These experiments are performed with a single Memcached server running with 32 GB of memory and a single Memcached client node.

In the OHB Set Micro-benchmark, the Memcached client repeatedly sets an item of a particular size on the Memcached server. The RDMA-enhanced Memcached design (both In-memory and SSD-based Hybrid) improves the latency of set operations by up to 5.8X over default Memcached running over IPoIB (100Gbps).

In the OHB Get Micro-benchmark, the Memcached client repeatedly gets an item of a particular size from the Memcached server. Compared to IPoIB (100Gbps), the RDMA-enhanced Memcached design (both In-memory and SSD-based Hybrid) improves the latency of get operations by more than 4-6.3X.

In the OHB Mix Micro-benchmark, the Memcached client repeatedly sets and gets an item of a particular size on the Memcached server, with a read/write mix of 90/10. We can observe that the RDMA-enhanced Memcached design (both In-memory and SSD-based Hybrid) improves the latency of set operations by more than 3.8-6.7X as compared to default Memcached over IPoIB (100Gbps).


OHB Hybrid Micro-benchmark with Zipf Pattern

Hybrid normal RI2

OHB Hybrid Micro-benchmark with Uniform Pattern

Hybrid uniform RI2

OHB Hybrid Micro-benchmark Success Rate

Success Rate RI2

Experimental Testbed (OSU - RI2 Cluster): Each storage node on OSU-RI2 has two fourteen Core Xeon E5-2680v4 processors at 2.4 GHz, 512 GB main memory, and a single 400GB PCIe SSD. The nodes support 16x PCI Express Gen3 interfaces and are equipped with Mellanox ConnectX-4 EDR HCAs with PCI Express Gen3 interfaces. The operating system used is CentOS 7.

These experiments are performed with a single Memcached server and a single Memcached client node.

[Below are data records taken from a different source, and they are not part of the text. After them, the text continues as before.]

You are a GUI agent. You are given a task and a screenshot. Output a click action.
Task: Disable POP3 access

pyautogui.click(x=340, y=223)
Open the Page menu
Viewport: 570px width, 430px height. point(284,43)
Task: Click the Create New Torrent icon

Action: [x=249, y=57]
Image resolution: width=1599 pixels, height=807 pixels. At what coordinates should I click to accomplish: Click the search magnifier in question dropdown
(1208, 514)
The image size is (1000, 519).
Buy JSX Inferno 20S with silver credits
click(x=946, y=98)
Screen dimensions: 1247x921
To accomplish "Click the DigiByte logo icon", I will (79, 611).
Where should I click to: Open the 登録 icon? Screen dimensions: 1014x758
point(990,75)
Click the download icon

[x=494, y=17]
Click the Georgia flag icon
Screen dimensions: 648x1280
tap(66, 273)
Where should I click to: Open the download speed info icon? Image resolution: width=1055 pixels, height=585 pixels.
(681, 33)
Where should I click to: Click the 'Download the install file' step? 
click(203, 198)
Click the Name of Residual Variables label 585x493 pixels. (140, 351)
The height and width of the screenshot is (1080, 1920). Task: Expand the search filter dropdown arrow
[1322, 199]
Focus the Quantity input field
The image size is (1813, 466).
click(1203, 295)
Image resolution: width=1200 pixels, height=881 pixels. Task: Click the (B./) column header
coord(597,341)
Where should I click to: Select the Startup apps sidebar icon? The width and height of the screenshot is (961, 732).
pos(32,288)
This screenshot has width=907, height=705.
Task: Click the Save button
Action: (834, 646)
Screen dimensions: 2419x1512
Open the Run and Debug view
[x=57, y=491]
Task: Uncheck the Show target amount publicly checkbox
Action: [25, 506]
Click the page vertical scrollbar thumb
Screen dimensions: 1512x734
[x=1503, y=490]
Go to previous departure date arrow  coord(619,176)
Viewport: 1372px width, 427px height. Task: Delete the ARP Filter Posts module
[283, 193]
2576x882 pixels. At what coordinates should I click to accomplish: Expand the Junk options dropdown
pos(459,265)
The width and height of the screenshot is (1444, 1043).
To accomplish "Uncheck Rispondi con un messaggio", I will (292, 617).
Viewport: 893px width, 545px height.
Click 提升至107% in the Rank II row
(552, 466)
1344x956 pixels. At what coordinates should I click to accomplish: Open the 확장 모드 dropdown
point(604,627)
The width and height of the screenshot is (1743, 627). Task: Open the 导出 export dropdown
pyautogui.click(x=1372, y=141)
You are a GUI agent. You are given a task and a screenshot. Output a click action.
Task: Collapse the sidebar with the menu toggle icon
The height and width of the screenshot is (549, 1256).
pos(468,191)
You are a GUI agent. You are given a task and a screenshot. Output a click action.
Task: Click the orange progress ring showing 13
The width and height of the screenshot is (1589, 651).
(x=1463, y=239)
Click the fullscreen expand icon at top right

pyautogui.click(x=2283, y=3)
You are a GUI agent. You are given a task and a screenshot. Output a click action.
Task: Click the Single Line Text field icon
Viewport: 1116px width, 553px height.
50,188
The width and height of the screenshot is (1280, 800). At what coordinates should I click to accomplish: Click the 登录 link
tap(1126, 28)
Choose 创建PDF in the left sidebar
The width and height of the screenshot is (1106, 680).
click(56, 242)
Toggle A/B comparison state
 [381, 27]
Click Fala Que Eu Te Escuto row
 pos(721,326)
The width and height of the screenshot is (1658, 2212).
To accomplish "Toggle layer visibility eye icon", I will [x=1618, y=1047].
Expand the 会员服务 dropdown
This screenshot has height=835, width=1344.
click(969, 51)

In the OHB Hybrid Micro-benchmark with Zipfian distribution pattern, the Memcached client attempts to over-flow the Memcached server for a particular message size (spill factor of 1.5 i.e., workload size = 1.5 * memcached server memory), and then reads the key/value pairs at using a Zipf distribution. We modify the benchmark to query the least-recently updated (Earliest) and most-recently updated (Latest) key-value pairs. We vary the miss penalty from 0.5 ms to 1.5 ms for different value sizes. The RDMA-enhanced SSD-based Hybrid Memcached design improves the latency of gets by up to 10x for small key-value pair sizes for success rates as low as 15% over pure In-memory RDMA-enhanced Memcached with a Memcached server miss penalty, and up to 5x for larger key-value pair sizes for low success rates.

In the OHB Hybrid Micro-benchmark with Uniform Pattern, the Memcached client attempts to over-flow the Memcached server for a particular message size (spill factor of 1.5), and then reads the key/value pairs uniformly at random. We vary the miss penalty from 0.5 ms to 1.5 ms for smaller to larger value sizes. The RDMA-enhanced SSD-based Hybrid Memcached design improves the latency of gets by more than 5x improvement over pure In-memory RDMA-enhanced Memcached with a miss penalty, with a success rate of around 25%.

In the OHB Hybrid Micro-benchmark Success Rate test, the Memcached client attempts to over-flow the Memcached server for a particular message size, and measure the success rate as the number of key/value pairs successfully fetched versus number of get attempts made, for different spill factors. As the RDMA-enhanced SSD-based Hybrid Memcached design faciliatates us to hold more key/values pairs, as compared to pure In-memory RDMA-enhanced Memcached, the success rate with the hybrid design remains constant at 100% while that of pure in-memory design degrades.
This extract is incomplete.